Exercise. Go through the following data and transcribe exactly the stretch of lines from the one holding "The width and height of the screenshot is (800, 623)." to the one holding "Given: Click the chart's peak at far right", both included.

Data items:
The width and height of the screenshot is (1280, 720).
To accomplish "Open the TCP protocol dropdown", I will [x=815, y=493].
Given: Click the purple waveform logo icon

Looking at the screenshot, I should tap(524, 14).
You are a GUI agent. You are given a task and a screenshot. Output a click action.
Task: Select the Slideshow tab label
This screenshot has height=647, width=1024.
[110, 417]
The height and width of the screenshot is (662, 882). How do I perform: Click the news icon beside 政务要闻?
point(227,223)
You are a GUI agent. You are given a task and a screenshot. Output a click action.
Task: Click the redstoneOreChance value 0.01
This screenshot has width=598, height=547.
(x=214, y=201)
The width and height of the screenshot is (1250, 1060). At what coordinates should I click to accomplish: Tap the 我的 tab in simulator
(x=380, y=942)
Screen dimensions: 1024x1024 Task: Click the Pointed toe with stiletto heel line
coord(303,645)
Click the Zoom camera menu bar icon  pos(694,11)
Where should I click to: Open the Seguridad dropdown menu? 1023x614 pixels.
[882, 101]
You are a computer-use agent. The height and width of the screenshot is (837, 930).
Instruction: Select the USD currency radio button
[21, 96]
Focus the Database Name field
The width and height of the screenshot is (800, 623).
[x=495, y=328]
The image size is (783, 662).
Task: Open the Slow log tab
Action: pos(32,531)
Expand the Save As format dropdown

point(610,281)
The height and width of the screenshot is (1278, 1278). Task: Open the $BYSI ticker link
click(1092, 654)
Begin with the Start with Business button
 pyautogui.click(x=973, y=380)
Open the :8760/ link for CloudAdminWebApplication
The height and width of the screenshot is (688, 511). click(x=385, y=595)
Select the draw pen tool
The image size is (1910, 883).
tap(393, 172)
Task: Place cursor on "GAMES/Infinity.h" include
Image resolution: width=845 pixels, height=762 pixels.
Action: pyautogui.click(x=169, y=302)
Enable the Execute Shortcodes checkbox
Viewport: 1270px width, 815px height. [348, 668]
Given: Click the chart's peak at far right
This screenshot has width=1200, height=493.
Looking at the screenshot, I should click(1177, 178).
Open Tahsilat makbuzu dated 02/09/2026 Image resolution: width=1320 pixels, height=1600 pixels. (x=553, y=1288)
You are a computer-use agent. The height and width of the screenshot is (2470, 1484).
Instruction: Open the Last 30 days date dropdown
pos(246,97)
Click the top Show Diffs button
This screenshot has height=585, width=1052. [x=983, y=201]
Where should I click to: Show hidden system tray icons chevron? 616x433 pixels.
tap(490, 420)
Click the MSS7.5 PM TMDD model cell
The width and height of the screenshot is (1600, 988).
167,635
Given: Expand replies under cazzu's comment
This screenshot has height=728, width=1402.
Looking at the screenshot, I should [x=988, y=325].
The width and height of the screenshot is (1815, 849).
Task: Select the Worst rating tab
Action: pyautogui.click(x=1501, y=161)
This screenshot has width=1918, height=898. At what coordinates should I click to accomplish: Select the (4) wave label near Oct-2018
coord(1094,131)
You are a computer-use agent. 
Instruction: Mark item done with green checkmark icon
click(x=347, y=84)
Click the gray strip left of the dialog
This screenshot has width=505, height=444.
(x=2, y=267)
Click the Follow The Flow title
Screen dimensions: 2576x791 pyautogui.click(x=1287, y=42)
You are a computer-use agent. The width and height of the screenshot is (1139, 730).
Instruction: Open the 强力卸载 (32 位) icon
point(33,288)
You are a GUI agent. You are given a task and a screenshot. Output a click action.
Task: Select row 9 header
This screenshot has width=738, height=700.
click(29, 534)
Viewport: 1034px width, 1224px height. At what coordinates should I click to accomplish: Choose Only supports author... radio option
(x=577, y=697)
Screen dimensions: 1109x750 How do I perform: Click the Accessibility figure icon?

Solution for this problem.
The width and height of the screenshot is (800, 623).
[x=495, y=328]
The image size is (783, 662).
Task: Open the Slow log tab
Action: pos(32,531)
Expand the Save As format dropdown

point(610,281)
The height and width of the screenshot is (1278, 1278). Task: Open the $BYSI ticker link
click(1092, 654)
Begin with the Start with Business button
 pyautogui.click(x=973, y=380)
Open the :8760/ link for CloudAdminWebApplication
The height and width of the screenshot is (688, 511). click(x=385, y=595)
Select the draw pen tool
The image size is (1910, 883).
tap(393, 172)
Task: Place cursor on "GAMES/Infinity.h" include
Image resolution: width=845 pixels, height=762 pixels.
Action: pyautogui.click(x=169, y=302)
Enable the Execute Shortcodes checkbox
Viewport: 1270px width, 815px height. [348, 668]
Given: Click the chart's peak at far right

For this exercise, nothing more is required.